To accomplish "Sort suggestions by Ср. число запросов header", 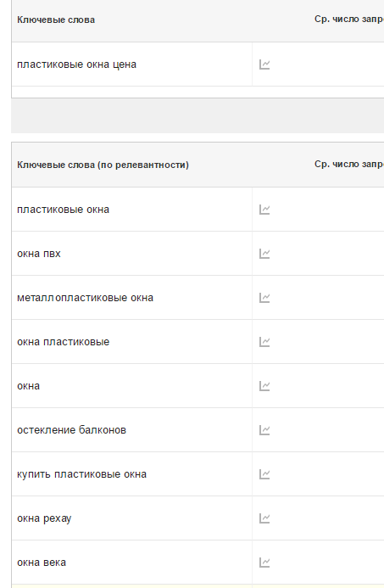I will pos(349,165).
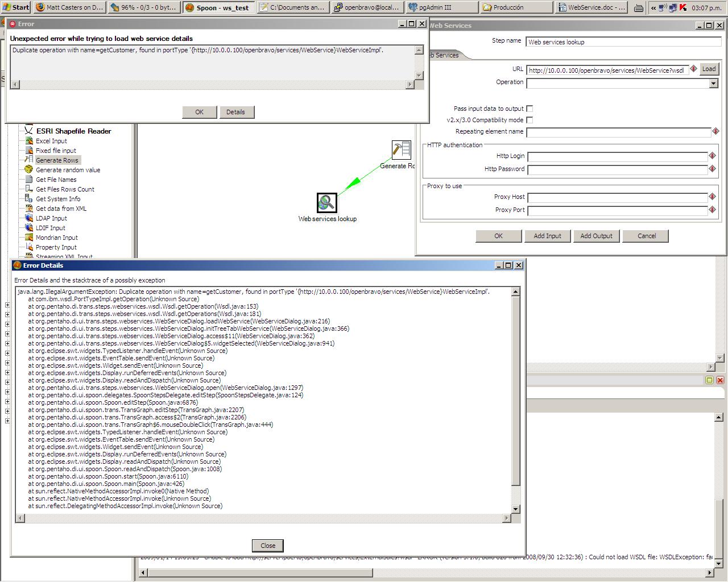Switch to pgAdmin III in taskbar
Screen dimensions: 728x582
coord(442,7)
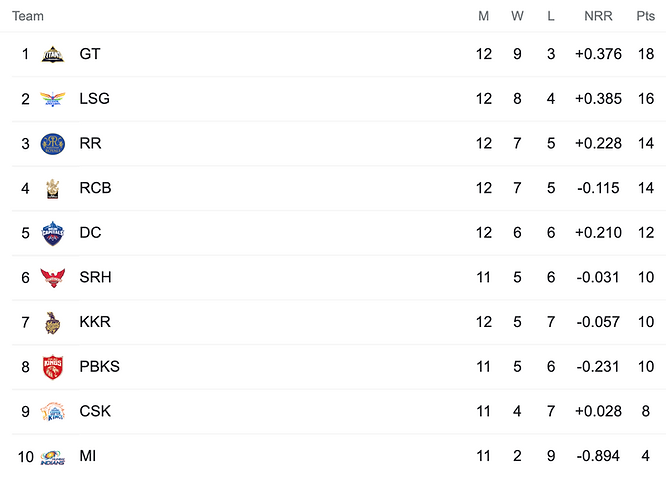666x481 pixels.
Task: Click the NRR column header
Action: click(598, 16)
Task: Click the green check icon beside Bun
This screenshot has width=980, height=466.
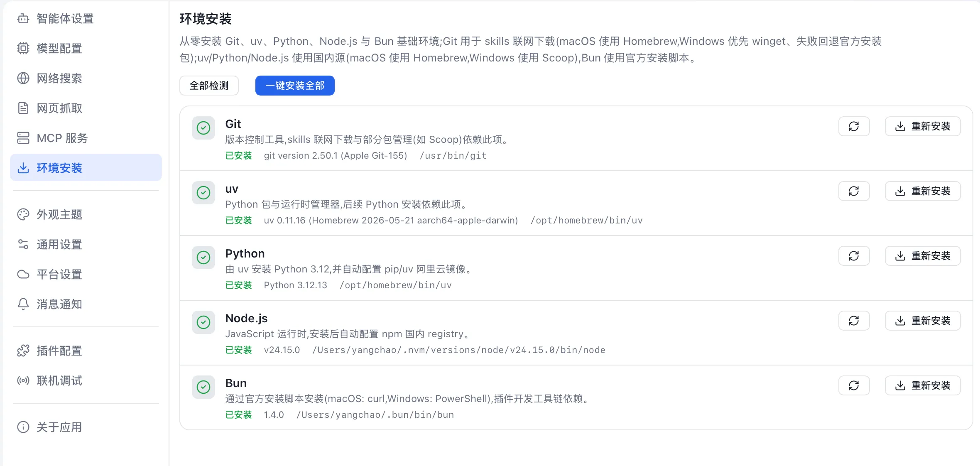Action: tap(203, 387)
·····
Your task:
With the pictures excluded, the line containing "Task: Click the green check icon beside Bun" and every line after it through the end of the data above are to be transcribed exactly, and nothing more.

Task response:
Task: Click the green check icon beside Bun
This screenshot has width=980, height=466.
Action: tap(203, 387)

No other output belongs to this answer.